### Exercise objective:
Only the lines below starting at the one that contains "Screen dimensions: 532x407" and ending at the one that contains "Task: Expand the" are to be reproduced, exactly and with both ends kept.
--- Source material Enclosed Below ---
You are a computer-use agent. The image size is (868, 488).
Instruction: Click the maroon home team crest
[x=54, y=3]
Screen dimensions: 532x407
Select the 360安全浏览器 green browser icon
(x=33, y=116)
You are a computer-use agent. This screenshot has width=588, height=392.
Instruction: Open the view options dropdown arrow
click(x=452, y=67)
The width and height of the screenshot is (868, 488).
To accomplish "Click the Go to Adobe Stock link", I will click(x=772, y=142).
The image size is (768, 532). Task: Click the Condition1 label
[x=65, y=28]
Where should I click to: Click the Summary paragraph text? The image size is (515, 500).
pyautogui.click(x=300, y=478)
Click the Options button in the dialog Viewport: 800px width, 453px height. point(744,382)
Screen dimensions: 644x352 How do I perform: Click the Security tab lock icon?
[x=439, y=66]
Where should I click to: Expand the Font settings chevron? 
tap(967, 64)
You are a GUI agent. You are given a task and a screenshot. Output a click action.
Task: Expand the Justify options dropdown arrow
--- End of Enclosed Source material ---
--- Source material Enclosed Below ---
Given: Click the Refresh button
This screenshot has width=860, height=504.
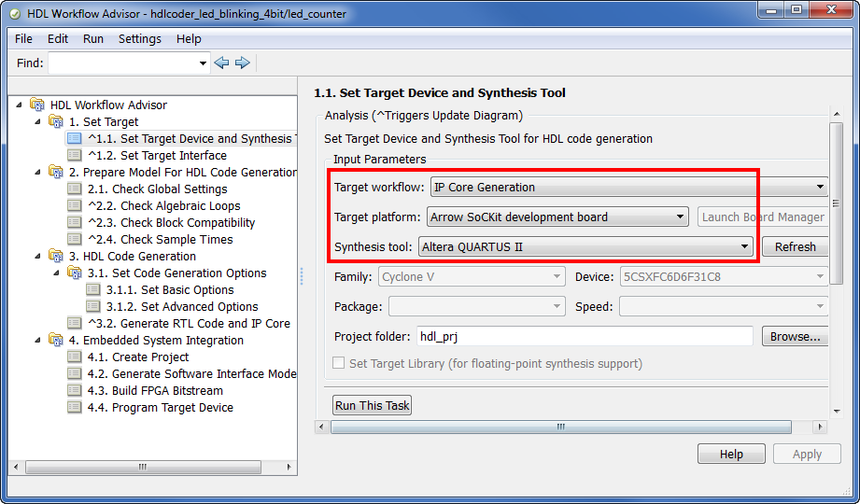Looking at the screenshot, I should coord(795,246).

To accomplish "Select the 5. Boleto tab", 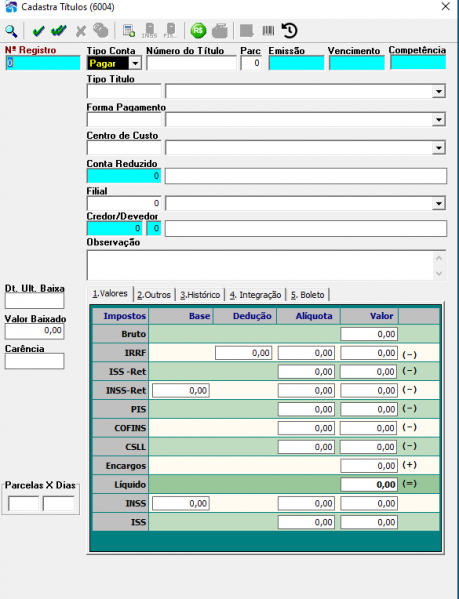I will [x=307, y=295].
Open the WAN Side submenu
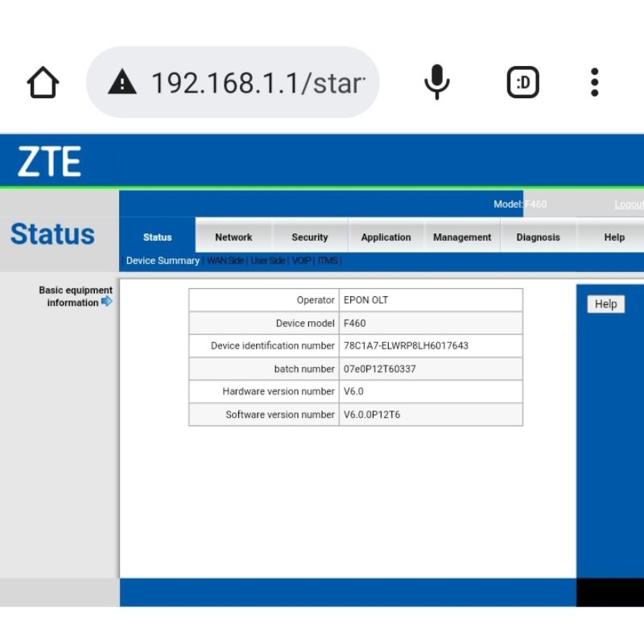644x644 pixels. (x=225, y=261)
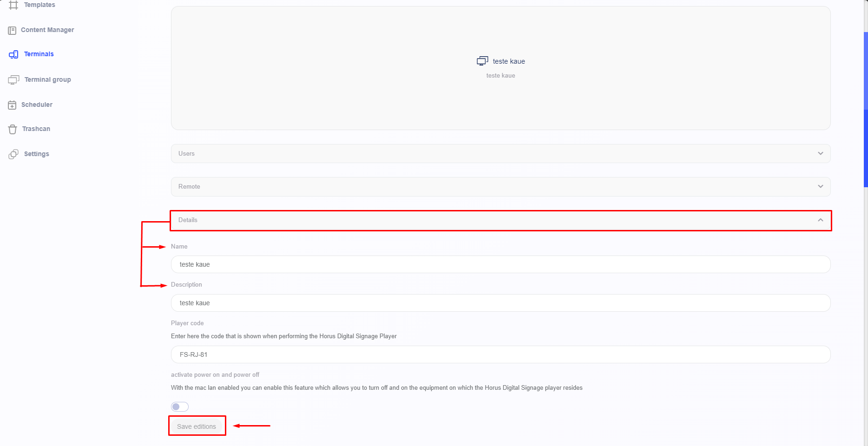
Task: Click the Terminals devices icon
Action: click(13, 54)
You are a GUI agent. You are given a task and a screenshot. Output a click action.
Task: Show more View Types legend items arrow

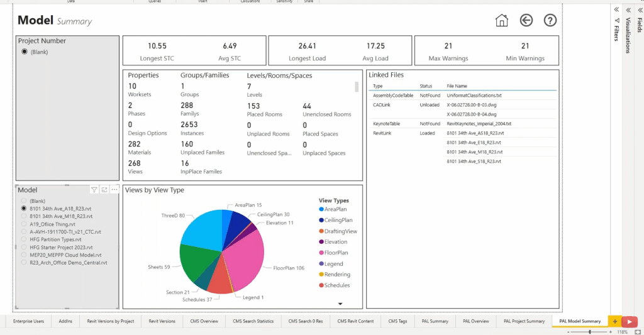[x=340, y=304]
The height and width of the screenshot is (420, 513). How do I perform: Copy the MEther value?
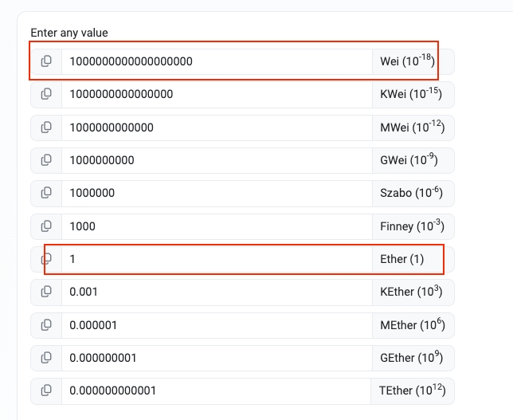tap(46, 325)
--- End of Enclosed Source material ---
### Task result:
Screen dimensions: 532x407
Select the 360安全浏览器 green browser icon
(x=33, y=116)
You are a computer-use agent. This screenshot has width=588, height=392.
Instruction: Open the view options dropdown arrow
click(x=452, y=67)
The width and height of the screenshot is (868, 488).
To accomplish "Click the Go to Adobe Stock link", I will click(x=772, y=142).
The image size is (768, 532). Task: Click the Condition1 label
[x=65, y=28]
Where should I click to: Click the Summary paragraph text? The image size is (515, 500).
pyautogui.click(x=300, y=478)
Click the Options button in the dialog Viewport: 800px width, 453px height. point(744,382)
Screen dimensions: 644x352 How do I perform: Click the Security tab lock icon?
[x=439, y=66]
Where should I click to: Expand the Font settings chevron? 
tap(967, 64)
You are a GUI agent. You are given a task and a screenshot. Output a click action.
Task: Expand the Justify options dropdown arrow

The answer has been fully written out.